L-021 Switch actuator bank Interra (example) Same function on another sub-area if mixed brand is intentional preferred Keep function label identical so buyers see the parallel
L-030 Room touch panel Interra (example) Occupant UI — secure variant often still open hold Block award until secure vs non-secure code is frozen
L-040 Line power supply Per budget Class from current worksheet, not habit preferred Link to power budget worksheet; recalculate after any actuator/panel swap

Notice the pattern: topology-critical lines lock first; dense actuators carry explicit spare; panels with secure options stay on hold until the suffix is real.

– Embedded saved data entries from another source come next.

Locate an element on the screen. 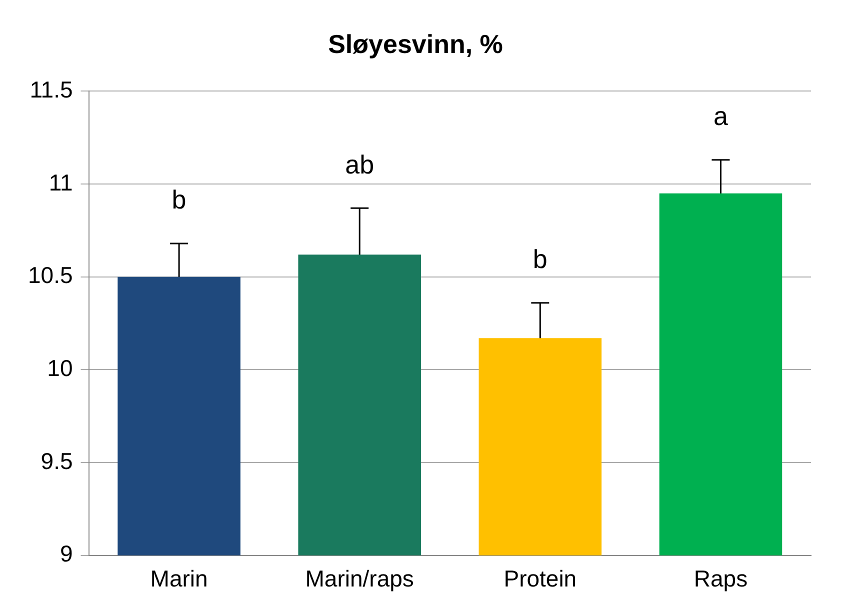 The height and width of the screenshot is (607, 841). y-tick-label: 10.5 is located at coordinates (50, 275).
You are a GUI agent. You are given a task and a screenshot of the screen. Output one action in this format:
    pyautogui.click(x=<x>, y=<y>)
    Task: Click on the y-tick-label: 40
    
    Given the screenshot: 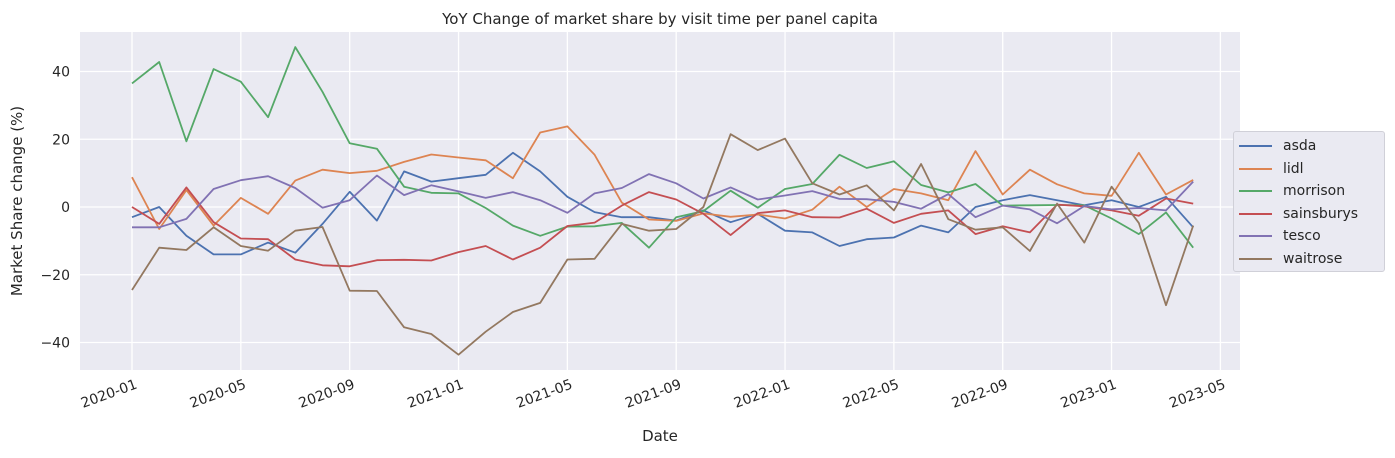 What is the action you would take?
    pyautogui.click(x=61, y=73)
    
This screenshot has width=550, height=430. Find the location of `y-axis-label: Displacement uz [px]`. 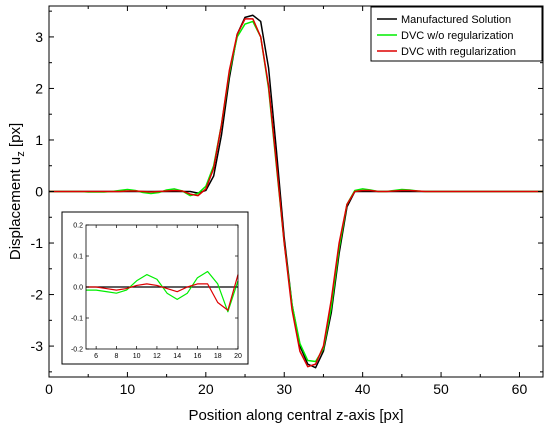

y-axis-label: Displacement uz [px] is located at coordinates (17, 192).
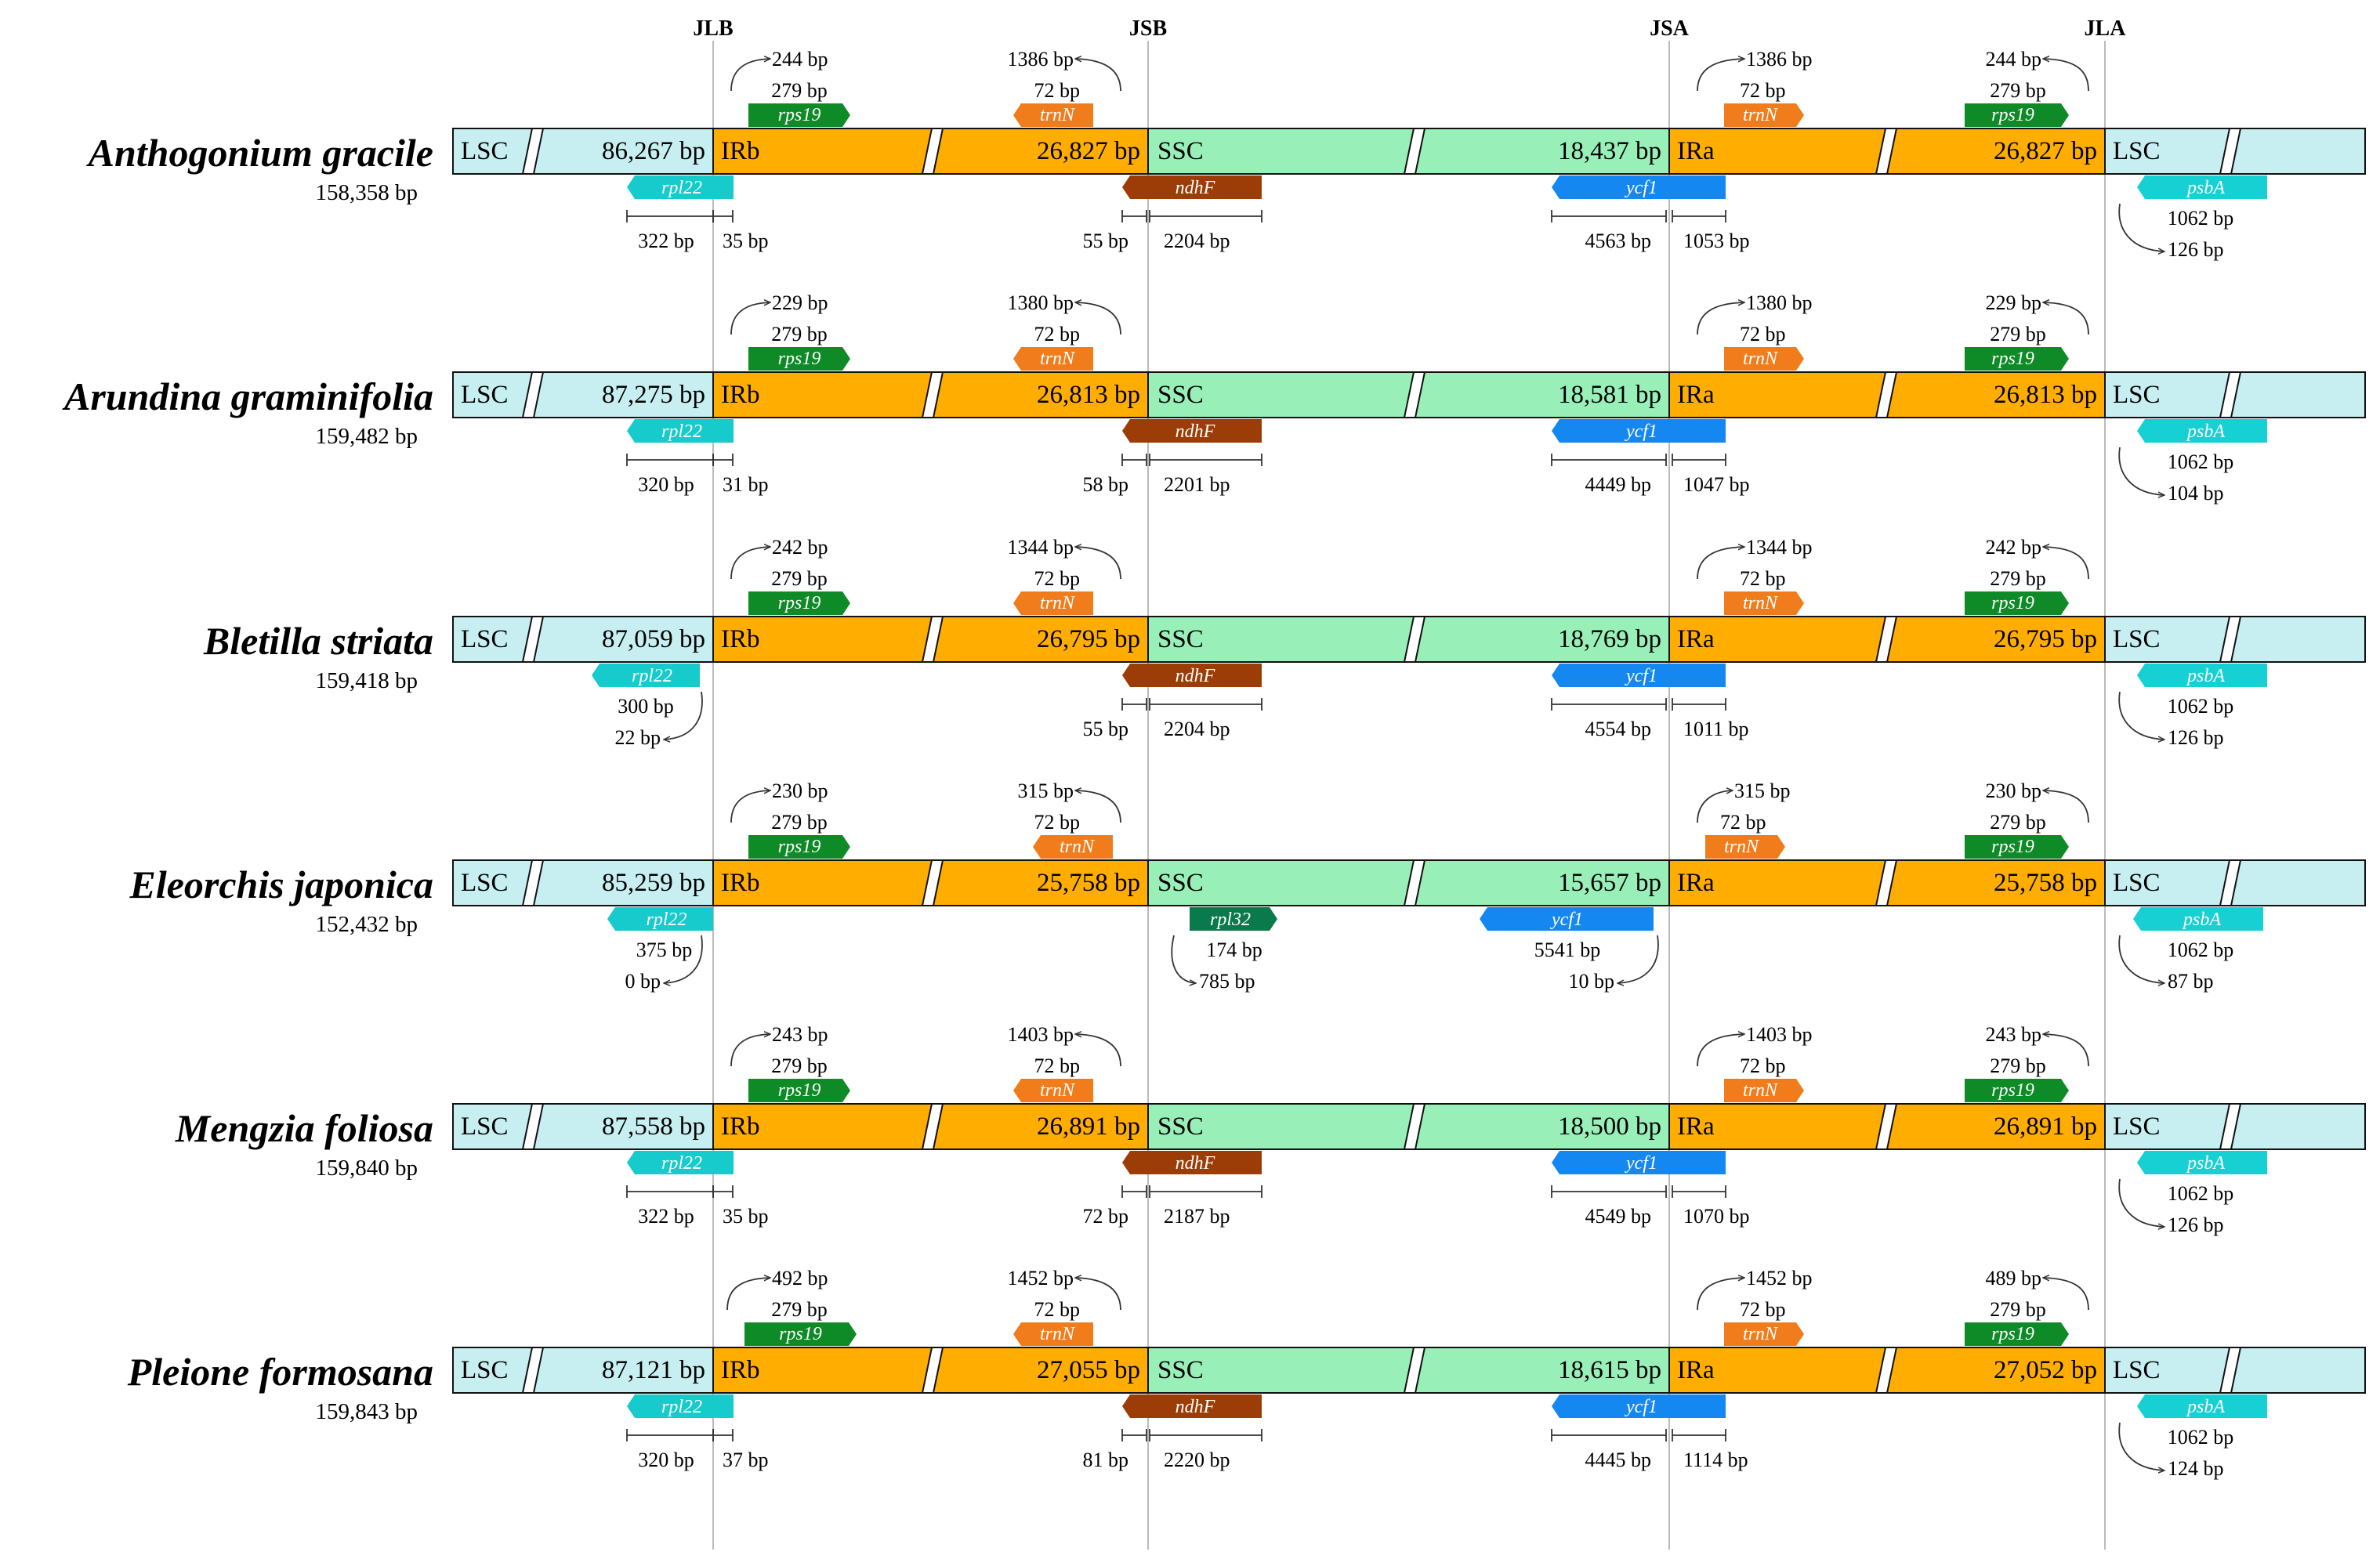  I want to click on rpl32-distance-label: 785 bp, so click(1227, 982).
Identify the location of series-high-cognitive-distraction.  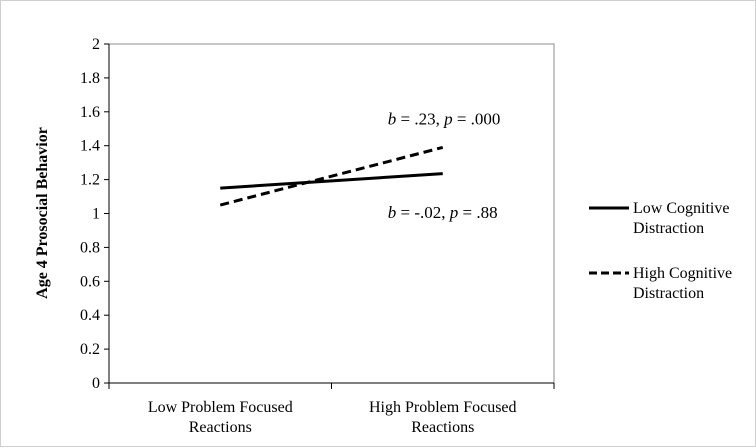
(332, 176).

That is tender hygiene, not paperwork theatre.

Diagram-friendly revision flow

  1. Function freeze — every row has Line ID + Function (+ tentative Segment).
  2. Brand shortlist — Brand filled; Order code may still be blank → status hold.
  3. Code lock — Order code filled from manufacturer documentation → preferred or locked.
  4. Spare pass — Spare qty and spare-policy notes written so purchasing cannot strip them.
  5. Commercial bind — prices/stock attach without overwriting TBF-9.
  6. Single source — one export / one project BOM until goods are purchased.

Pre-handoff checklist (copy into the tender pack)

  • Every operational device has Line ID, Function, Brand, and Order code.
  • No row uses “TBD” in Brand or Order code on a customer-facing revision.
  • Spare qty or spare-policy notes exist where the design intends reserve.
  • Status vocabulary matches the table above — no ambiguous “OK” / “maybe.”
  • Segment / location is filled enough to join power and topology reviews.
  • Notes ban silent equivalents on locked lines.
  • Power supplies and couplers point to a filled current / topology review where relevant.
  • Commercial columns do not overwrite manufacturer order codes.

From template to Smartanix catalog

Once TBF-9 rows are stable:

  1. Shortlist real SKUs in the Smartanix catalog (filter by category and brand).
  2. Pin locked and preferred lines into one project BOM so partner pricing and stock live next to the same order codes.
  3. Keep “hold” panels and gateways visible in that same list — do not exile them to a private tab.
  4. When lead time or an equivalent is disputed, use contact with the Line ID cited so technical and commercial see one row.

Related internal reading: multi-brand project BOM workflow · KNX power budget worksheet · actuator buying guide.

Frequently asked questions

Is a manufacturer part number enough for a multi-brand KNX tender BOM?

No. Treat brand and order code as a pair, and keep function + status on the same row. A part number without brand context invites wrong-equivalent swaps; a brand without the exact order code leaves purchasing guessing which secure or firmware variant to order.

Where should spare actuators and panels live in the BOM?

As their own quantities on the same order code (Spare qty), or as separate spare-policy rows — never only in a chat thread or a disposable “optional” tab. If purchasing cannot see spare next to the operational line, spare will not survive award.

How does this template differ from using Smartanix as the project workspace?

This template defines the columns every tender spreadsheet or export must carry. The companion workflow guide covers how to keep that list as one living BOM inside a catalog workspace. Use both: fields first, then one system of record until goods are purchased.